Нам еще предстояло рассказать обо всем моим родителям. Готовясь спуститься к дому и положить на кухонный стол свидетельство о браке, мы сидели на узловатых дубовых корнях в парке, и в животе у меня урчало от ужаса. Когда-то я лежала здесь на траве, еще совсем девочкой, сезон ягнения у овец как раз был в разгаре. Меня послали привести заблудившуюся овцу с ягненком назад на ферму. Я взяла на руки новорожденного детеныша и, тихонько блея, чтобы его мама пошла за мной, поняла, что она вот-вот родит второго, так что поставила малыша на землю и стала ждать. Я валялась на траве, подо мной была прохладная влажная почва, над головой плыли облака, а рядом лежала овца, и, глядя, как появляется на свет второй ягненок, я испытала незнакомое чувство, мощнее которого в моей короткой жизни еще не было. Все в мире едино: земля, трава, овца, я, облака. Одно громадное единое целое; законченный цикл. Я не просто лежала на земле, но была ее частью. Это оказалось глубочайшее осознание, переворот на молекулярном уровне, который все детские годы не позволял мне играть с другими детьми, зато потом привлек к Моту; в будущем он поможет мне, бездомной, выжить на голых скалах и испытать при этом вдохновение и восторг. В тот далекий день это осознание сопровождало меня, пока я шла к дому родителей, готовясь перерезать связывавшую нас пуповину, которой уже не суждено было срастись. И все это время у меня в ушах звенели их слова: ты никогда не будешь счастлива без земли.

///////

Я перебралась к маме в хосписную палату и поселилась на стуле в изголовье ее кровати. В палату приходили и уходили медсестры, которые ухаживали за мамой; заглядывали врачи, осматривали ее и выходили, говоря «ну, теперь уже недолго»; воздух в комнате был спертый от неподвижной, удушающей близости конца. Каждую ночь по тускло освещенным коридорам больницы из мужского отделения в женское проходил, шаркая ногами, пожилой мужчина в полосатой пижаме. Он входил в палату для перенесших инсульт и шел к койке одной и той же хрупкой старушки. Каждую ночь он брал ее за руку и обращался к ней: «Мама, проснись. Мама, пошли домой. Мне нужно домой». Каждую ночь он будил ее, она в испуге просыпалась и звала на помощь, прибегали медсестры и тихо выводили его. Старушка вовсе не была его мамой, но где-то в темноте конца своей жизни этот человек пытался отыскать путь к ее началу.

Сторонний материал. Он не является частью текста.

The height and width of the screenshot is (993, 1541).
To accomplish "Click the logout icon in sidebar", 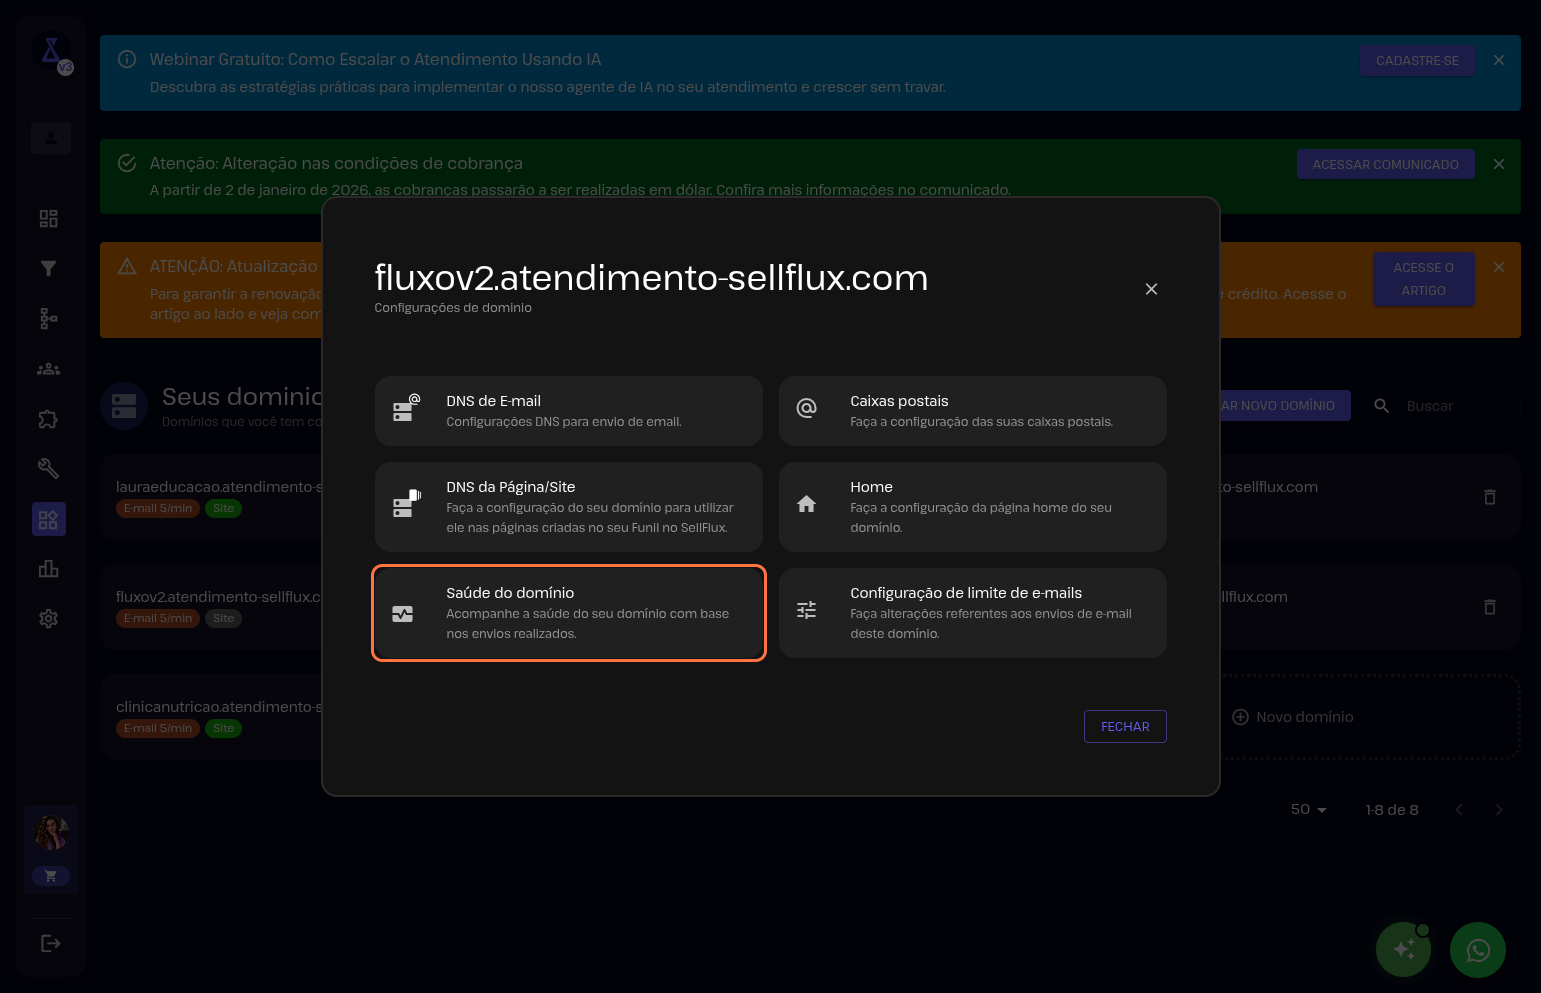I will [x=50, y=943].
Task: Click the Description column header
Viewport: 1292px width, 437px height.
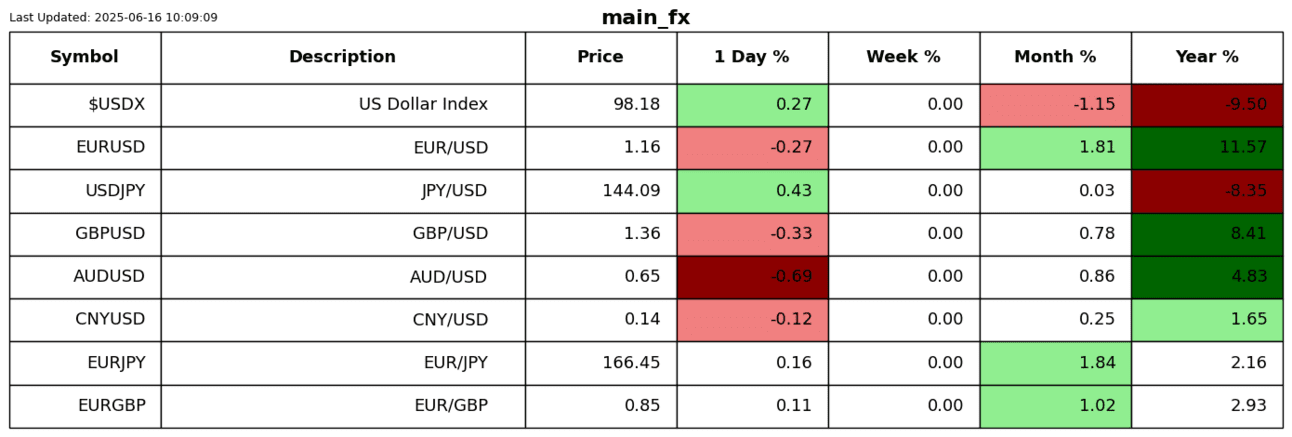Action: tap(342, 57)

Прошло четыре дня, потом десять, а врачи так и продолжали приходить, ставить галочки на бланках и говорить: «Ну, теперь уже недолго». Иногда мама открывала глаза и долгие секунды смотрела на меня, на яркий свет в окне, но в основном в изножье кровати, а потом снова опускала веки. Дыхание ее стало тяжелее, воспаление легких вернулось, оно сушило ей рот и перекрывало горло. Дни превратились в цепочки бесконечных секунд, ползком складывавшихся в минуты. Я постоянно прислушивалась, не изменилось ли ее дыхание, выискивала любые признаки того, что эти мучительные проводы скоро закончатся, но ничего не менялось, дни так и продолжали тянуться.

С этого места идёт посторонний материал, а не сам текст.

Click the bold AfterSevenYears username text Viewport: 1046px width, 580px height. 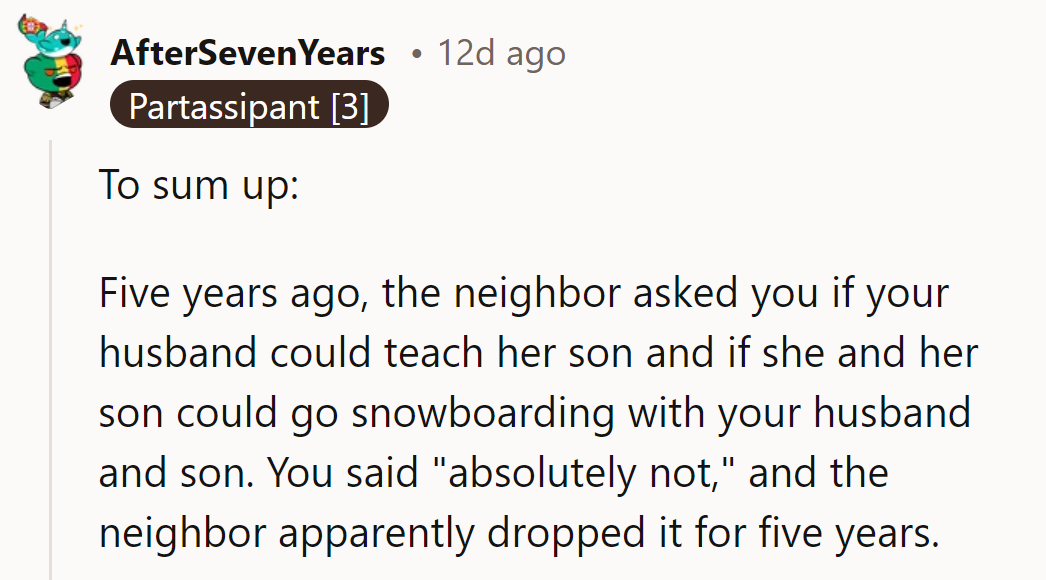[x=246, y=54]
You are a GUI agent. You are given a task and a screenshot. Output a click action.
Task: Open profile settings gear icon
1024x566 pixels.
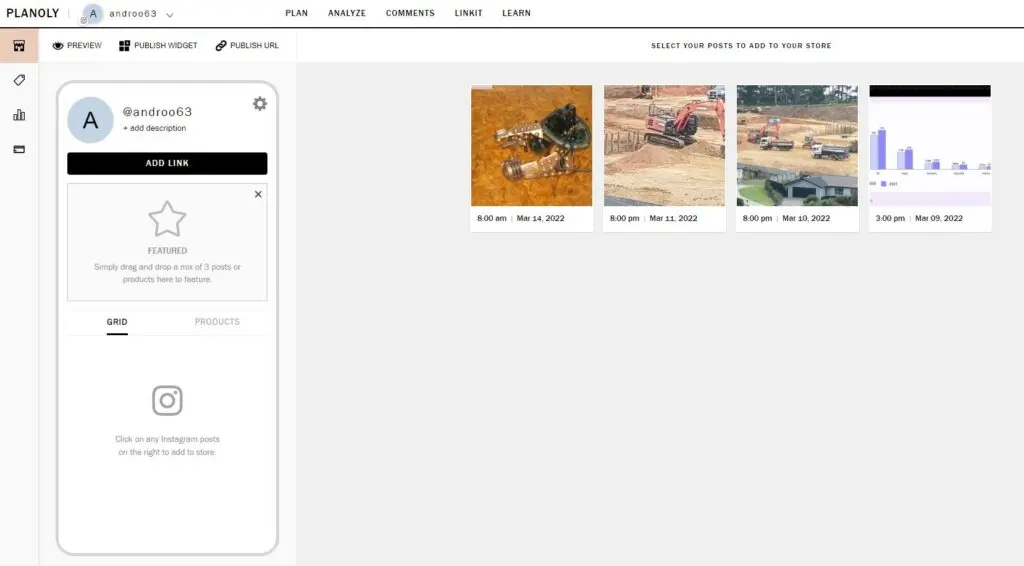click(x=260, y=104)
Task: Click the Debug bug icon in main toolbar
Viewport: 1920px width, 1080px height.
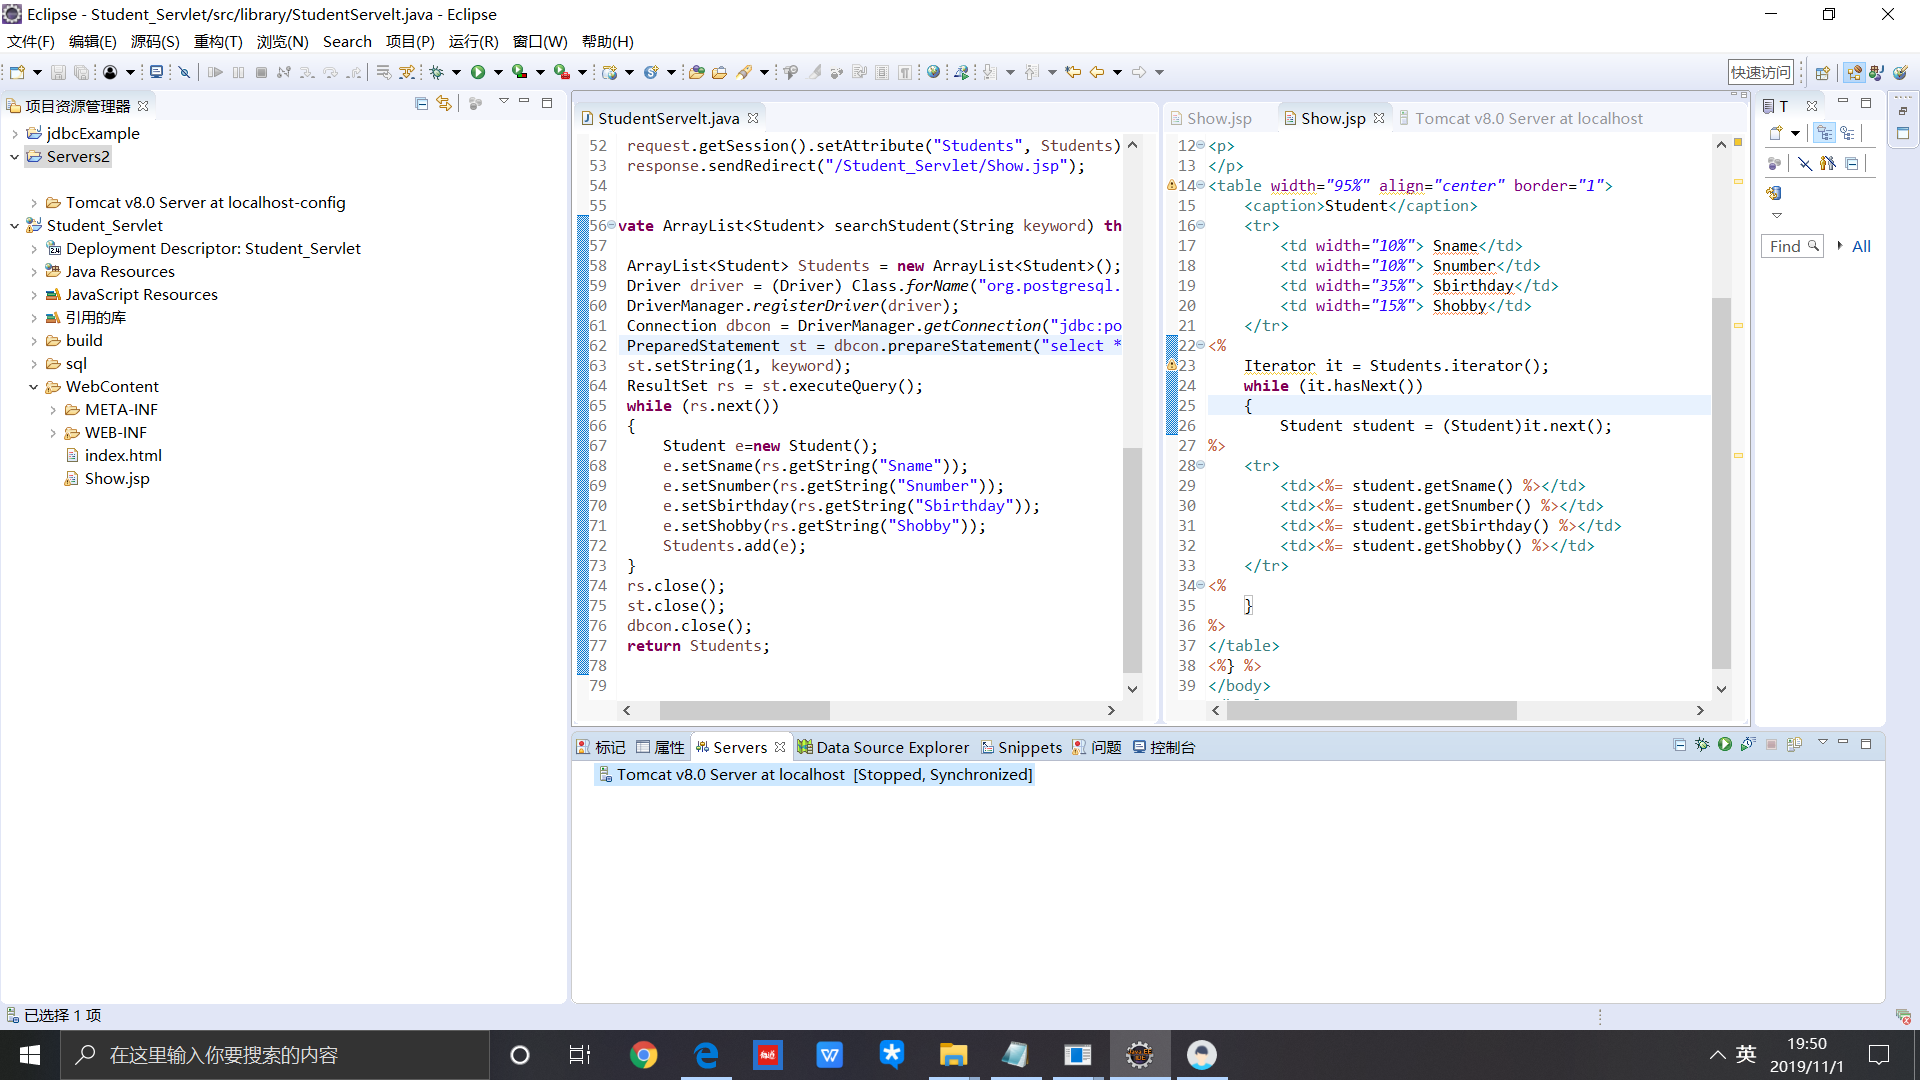Action: point(437,72)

Я начала понимать, что медсестрам не разрешается разговаривать с родственниками ни о чем, кроме бытовых вопросов, а врачи среднего уровня запрограммированы просто переадресовывать все обращения консультирующим специалистам. Единственным способом получить ответы на вопросы было заловить одного из консультантов, когда он пролетал мимо. Я бесконечно поджидала в коридоре, боясь его упустить, и видела, как в отделение вкатывают безнадежно больных людей, как потом одного из них перевозят в палату напротив маминой, а следом идут родные, опустив головы и вытирая слезы. Два дня спустя я все так же стояла в коридоре, когда они закрыли дверь палаты, где лежало неподвижное тело, пожали руки медсестрам и ушли. Пациенты в отделении менялись, люди уходили, инсульт нарушил и изменил их жизни, но они все равно отправлялись домой. Наконец, на третий день мне удалось поймать врача-консультанта. Он быстро осмотрел маму, отметил что-то в бумагах и уже собрался исчезнуть, когда я остановила его.

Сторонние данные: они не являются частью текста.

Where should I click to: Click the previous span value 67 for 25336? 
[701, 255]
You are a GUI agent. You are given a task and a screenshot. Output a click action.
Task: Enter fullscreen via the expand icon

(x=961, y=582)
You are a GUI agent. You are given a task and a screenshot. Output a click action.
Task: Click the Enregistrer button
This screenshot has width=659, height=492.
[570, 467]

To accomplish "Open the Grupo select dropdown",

– Вы сказали три-четыре дня, так почему она все еще жива? Если бы я знала, если бы вы объяснили…

– Большинство старушек в этом отделении слабенькие, но ваша мама не такая, она сильная, у нее есть воля к жизни. Но теперь уже скоро, раз пневмония вернулась.

Я почувствовала, как проваливаюсь в темную яму самобичевания. Если и сейчас маме хватает воли к жизни, чтобы не умирать, вопреки всему, то что, если… Что, если мне нужно было разрешить им вставить ей зонд, что, если бы это подарило ей время поправиться? Неужели мое решение дать ей умереть было неверным? Я зашла в палату, завернулась в одеяло ужаса и стала слушать мамино хриплое дыхание.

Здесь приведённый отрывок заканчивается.